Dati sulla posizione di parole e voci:

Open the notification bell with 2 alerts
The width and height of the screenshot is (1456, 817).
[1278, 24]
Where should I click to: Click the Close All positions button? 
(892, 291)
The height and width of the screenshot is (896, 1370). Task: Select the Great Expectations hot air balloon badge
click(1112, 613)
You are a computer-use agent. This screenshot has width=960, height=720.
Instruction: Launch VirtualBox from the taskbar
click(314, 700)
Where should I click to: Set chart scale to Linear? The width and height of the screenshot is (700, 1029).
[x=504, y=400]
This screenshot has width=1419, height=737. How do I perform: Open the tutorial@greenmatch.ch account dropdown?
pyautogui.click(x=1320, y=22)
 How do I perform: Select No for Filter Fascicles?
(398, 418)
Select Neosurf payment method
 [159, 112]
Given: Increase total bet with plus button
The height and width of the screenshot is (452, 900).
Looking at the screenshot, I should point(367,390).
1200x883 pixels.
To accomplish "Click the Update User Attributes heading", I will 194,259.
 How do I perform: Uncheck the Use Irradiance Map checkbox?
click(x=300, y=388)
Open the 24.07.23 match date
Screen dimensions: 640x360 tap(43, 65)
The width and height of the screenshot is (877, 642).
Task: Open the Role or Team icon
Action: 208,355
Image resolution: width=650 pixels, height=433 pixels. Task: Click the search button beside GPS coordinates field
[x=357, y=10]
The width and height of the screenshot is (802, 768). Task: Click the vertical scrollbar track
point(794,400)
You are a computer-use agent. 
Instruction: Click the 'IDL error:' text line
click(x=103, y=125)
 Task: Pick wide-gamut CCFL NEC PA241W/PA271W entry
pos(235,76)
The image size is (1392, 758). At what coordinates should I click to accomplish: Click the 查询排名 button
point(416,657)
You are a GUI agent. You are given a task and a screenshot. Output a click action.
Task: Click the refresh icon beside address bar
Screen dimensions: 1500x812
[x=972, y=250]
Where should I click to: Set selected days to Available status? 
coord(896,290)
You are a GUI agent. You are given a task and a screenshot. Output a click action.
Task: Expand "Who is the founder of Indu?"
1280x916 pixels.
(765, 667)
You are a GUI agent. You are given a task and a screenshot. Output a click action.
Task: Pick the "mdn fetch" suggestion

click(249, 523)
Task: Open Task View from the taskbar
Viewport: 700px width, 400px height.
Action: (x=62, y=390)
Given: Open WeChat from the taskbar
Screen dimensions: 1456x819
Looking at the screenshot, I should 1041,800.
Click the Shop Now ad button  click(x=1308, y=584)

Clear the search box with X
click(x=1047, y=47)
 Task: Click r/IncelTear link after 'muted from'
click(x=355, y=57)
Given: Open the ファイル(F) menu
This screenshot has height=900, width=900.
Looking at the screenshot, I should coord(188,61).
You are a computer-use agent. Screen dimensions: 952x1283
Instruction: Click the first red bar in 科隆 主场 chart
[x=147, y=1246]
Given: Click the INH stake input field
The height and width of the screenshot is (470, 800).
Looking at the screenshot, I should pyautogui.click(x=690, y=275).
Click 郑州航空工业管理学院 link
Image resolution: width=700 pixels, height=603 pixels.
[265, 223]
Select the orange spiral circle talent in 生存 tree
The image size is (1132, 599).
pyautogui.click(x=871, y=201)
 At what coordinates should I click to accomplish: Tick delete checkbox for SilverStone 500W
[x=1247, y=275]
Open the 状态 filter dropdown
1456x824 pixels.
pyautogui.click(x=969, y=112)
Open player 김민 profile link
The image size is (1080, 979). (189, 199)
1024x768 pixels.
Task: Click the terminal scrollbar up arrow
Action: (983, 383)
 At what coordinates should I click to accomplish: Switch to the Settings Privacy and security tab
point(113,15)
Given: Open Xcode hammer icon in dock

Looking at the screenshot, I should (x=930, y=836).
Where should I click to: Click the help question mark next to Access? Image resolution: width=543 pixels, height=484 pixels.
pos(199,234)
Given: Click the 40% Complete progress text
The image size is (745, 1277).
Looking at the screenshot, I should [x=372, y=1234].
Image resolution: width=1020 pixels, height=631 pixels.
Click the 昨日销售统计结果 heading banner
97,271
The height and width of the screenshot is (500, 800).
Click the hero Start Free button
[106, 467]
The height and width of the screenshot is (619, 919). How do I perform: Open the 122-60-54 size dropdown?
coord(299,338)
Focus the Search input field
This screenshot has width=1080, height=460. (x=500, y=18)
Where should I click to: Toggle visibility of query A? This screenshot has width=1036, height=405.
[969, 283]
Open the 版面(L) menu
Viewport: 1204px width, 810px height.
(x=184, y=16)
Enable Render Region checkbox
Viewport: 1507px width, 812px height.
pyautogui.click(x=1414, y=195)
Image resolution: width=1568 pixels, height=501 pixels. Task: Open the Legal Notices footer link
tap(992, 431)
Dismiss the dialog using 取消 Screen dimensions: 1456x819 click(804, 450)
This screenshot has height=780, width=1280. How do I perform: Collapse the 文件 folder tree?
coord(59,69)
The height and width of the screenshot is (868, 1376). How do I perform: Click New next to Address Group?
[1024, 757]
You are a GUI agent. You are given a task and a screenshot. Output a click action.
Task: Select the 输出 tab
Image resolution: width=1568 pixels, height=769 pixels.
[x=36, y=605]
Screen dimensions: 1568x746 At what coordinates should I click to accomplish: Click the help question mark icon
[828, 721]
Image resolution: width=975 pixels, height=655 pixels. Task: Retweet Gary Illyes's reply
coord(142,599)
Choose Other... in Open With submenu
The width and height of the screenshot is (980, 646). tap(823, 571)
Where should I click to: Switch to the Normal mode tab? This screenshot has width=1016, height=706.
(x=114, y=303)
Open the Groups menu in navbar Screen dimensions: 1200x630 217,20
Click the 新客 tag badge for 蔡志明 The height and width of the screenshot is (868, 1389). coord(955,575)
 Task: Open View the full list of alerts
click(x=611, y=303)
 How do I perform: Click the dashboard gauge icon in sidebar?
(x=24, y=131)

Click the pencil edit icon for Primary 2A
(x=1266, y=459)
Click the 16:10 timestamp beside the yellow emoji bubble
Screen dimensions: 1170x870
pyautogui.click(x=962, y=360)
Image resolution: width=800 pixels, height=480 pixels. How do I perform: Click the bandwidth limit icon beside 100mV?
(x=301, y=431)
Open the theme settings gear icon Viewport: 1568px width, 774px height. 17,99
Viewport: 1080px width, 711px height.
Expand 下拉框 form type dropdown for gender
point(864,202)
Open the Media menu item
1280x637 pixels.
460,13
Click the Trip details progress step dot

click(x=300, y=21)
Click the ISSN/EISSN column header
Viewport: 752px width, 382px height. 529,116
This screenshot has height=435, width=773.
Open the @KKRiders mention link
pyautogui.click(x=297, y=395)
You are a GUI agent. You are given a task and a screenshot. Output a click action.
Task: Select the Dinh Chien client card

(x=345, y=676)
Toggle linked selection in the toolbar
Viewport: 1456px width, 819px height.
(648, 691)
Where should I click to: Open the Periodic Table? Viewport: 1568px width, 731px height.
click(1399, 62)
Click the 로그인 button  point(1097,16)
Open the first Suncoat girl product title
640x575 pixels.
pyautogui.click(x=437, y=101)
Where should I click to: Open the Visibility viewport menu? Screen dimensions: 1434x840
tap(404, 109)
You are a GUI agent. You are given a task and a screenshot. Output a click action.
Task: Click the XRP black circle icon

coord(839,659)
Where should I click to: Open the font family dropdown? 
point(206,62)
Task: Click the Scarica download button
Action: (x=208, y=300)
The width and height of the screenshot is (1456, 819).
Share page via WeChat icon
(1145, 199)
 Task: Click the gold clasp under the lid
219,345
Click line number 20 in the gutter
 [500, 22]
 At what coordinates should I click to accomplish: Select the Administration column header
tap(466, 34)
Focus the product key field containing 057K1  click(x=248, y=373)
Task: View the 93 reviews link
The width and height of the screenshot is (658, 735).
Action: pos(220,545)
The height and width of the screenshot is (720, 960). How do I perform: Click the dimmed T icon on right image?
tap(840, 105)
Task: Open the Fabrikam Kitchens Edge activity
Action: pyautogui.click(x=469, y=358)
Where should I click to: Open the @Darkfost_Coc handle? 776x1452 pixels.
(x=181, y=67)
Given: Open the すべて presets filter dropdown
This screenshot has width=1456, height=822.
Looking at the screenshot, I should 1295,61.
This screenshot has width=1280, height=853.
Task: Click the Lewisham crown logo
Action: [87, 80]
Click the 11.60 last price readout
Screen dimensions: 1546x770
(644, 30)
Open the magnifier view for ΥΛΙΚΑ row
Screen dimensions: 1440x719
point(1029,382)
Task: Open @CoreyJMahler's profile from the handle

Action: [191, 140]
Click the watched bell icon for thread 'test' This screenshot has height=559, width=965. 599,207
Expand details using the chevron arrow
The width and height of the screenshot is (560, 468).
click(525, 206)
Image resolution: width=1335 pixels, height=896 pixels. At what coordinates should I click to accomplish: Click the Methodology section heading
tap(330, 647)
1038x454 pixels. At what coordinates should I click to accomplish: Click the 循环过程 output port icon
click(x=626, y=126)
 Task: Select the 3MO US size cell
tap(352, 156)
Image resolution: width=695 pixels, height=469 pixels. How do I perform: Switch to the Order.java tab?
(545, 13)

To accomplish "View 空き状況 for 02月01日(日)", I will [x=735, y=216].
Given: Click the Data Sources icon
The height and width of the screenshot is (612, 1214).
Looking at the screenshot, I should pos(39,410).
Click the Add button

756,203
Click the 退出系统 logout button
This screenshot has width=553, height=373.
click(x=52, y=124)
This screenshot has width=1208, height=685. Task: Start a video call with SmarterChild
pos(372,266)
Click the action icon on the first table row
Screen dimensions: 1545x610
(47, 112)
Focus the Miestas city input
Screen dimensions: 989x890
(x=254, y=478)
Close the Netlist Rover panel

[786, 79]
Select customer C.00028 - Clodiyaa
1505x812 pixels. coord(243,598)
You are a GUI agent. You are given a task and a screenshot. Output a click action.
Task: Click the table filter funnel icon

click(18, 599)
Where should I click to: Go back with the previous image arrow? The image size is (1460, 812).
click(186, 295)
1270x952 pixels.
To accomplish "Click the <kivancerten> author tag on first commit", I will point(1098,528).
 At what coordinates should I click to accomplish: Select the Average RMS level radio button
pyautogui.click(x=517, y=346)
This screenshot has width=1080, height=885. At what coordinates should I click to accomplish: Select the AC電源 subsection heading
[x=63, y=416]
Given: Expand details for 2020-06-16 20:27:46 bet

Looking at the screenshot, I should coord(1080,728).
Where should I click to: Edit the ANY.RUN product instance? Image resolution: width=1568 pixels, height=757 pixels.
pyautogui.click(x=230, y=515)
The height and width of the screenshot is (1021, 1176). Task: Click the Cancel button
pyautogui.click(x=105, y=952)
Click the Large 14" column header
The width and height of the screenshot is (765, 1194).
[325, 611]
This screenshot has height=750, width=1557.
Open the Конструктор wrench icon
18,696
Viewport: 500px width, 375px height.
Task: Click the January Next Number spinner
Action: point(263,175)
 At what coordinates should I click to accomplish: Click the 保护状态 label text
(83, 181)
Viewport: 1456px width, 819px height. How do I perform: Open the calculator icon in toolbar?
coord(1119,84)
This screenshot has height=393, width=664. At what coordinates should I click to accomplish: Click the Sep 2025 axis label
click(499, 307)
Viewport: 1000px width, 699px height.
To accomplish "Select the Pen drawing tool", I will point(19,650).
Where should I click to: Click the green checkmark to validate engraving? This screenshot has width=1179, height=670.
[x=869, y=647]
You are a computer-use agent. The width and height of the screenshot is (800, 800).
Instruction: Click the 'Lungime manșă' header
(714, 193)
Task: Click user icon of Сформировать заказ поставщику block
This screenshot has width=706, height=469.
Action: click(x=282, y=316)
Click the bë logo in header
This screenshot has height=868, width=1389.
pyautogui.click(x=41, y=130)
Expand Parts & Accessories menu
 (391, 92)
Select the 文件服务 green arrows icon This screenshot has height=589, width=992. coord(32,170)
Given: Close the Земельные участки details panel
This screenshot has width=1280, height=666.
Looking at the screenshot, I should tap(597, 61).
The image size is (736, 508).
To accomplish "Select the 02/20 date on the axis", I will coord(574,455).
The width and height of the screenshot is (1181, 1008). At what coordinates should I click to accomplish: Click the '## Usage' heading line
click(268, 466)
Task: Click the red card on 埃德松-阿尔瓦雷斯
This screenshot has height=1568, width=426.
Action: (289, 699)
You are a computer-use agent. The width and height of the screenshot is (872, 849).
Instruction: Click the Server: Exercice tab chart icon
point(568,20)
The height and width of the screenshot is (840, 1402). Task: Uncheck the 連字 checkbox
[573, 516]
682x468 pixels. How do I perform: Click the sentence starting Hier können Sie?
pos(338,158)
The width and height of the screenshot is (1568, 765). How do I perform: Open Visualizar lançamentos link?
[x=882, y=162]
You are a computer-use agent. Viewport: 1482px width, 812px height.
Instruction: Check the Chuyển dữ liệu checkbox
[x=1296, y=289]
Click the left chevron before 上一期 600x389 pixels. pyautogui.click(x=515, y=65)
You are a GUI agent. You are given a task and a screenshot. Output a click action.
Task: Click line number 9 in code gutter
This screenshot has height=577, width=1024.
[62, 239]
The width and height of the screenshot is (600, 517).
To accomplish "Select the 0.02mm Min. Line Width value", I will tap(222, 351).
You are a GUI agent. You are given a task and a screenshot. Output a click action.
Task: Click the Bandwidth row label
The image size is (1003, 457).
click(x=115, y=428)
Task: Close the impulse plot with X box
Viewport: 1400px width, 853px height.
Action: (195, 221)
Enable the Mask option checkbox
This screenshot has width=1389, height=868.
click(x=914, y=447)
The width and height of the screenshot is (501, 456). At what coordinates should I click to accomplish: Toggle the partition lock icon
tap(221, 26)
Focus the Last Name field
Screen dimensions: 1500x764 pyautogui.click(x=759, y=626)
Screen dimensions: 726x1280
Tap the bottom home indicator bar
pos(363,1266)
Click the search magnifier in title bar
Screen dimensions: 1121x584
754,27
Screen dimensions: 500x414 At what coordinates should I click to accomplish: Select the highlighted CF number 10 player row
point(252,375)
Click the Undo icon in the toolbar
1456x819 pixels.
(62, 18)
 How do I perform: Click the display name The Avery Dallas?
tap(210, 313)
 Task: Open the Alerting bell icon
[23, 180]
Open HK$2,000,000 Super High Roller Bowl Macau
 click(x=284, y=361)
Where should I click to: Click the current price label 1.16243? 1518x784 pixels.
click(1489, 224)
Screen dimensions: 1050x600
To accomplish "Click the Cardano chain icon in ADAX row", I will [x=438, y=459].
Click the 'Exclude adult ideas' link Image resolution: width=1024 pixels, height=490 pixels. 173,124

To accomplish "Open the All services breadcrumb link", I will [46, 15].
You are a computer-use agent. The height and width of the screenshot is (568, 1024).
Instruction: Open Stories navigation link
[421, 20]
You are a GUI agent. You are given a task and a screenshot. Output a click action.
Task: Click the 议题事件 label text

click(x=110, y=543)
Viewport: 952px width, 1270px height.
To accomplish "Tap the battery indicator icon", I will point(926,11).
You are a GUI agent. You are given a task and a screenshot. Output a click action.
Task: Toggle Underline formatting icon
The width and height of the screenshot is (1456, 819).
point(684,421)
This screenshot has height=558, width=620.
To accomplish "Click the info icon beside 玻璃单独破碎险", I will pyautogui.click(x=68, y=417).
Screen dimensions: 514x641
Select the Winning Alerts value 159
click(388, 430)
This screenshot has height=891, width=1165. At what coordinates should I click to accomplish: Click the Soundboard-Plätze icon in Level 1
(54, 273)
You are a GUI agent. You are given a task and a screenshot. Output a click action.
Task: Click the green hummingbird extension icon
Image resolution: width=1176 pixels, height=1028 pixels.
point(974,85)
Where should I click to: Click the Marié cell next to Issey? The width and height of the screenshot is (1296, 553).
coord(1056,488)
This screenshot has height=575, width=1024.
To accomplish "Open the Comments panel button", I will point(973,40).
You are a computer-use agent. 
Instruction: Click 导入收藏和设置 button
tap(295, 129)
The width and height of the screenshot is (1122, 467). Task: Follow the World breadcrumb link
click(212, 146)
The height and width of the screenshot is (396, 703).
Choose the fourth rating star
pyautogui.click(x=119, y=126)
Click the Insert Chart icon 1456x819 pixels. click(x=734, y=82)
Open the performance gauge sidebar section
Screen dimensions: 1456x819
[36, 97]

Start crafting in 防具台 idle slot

▶ Requisiti:
Disponi come tabella Markdown, con le colonne "Numero" e "Riga", le righe dei dati qui sopra: parti dalla riga che contiene "Where should I click to: Set chart" e fermati dopo quella che contiene "pyautogui.click(x=1320, y=22)", saltando le righe vuote.

▶ Soluzione:
| Numero | Riga |
|---|---|
| 1 | Where should I click to: Set chart scale to Linear? The width and height of the screenshot is (700, 1029). |
| 2 | [x=504, y=400] |
| 3 | This screenshot has width=1419, height=737. How do I perform: Open the tutorial@greenmatch.ch account dropdown? |
| 4 | pyautogui.click(x=1320, y=22) |